== Material provided

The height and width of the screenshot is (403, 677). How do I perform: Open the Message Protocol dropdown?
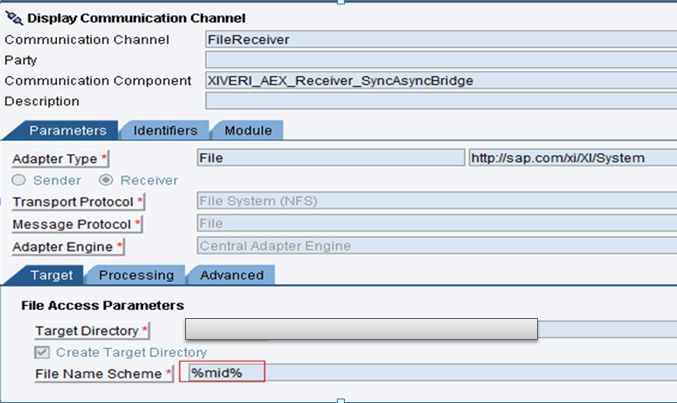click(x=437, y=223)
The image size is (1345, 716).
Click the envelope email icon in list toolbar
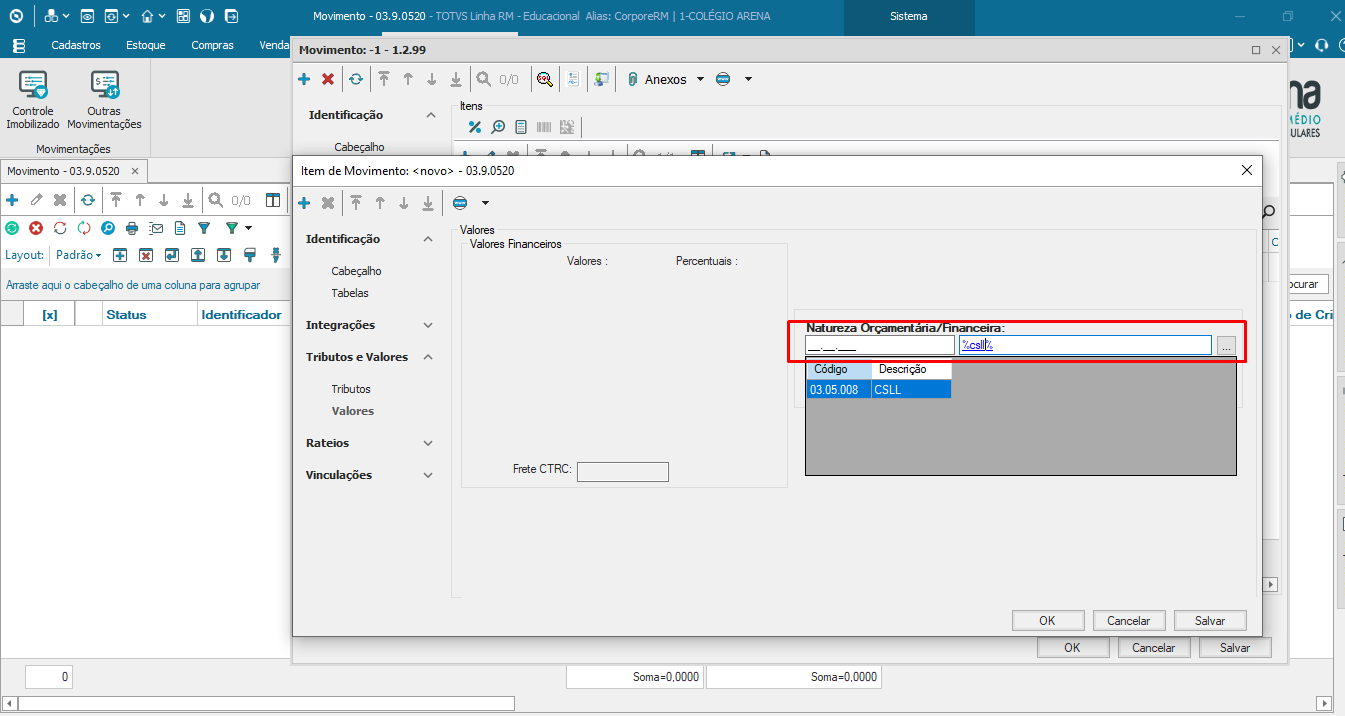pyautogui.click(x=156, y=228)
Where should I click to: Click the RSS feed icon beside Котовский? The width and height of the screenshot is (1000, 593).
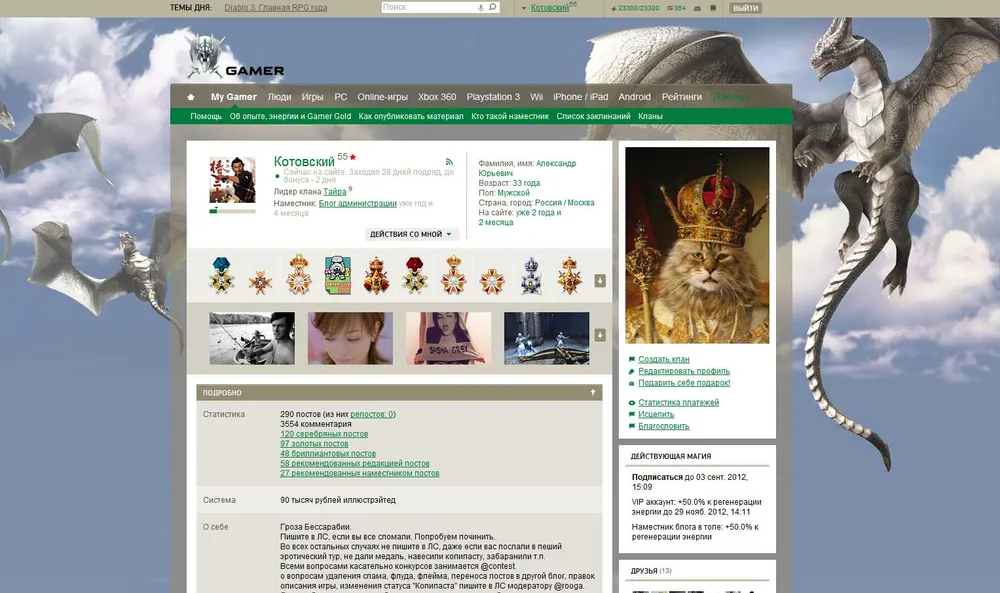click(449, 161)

====

Write out each line exactly, from the one containing "The image size is (1345, 716)." through the end of the entries, and skip the pictures.

The image size is (1345, 716).
Click the envelope email icon in list toolbar
pyautogui.click(x=156, y=228)
Where should I click to: Click the RSS feed icon beside Котовский? The width and height of the screenshot is (1000, 593).
click(449, 161)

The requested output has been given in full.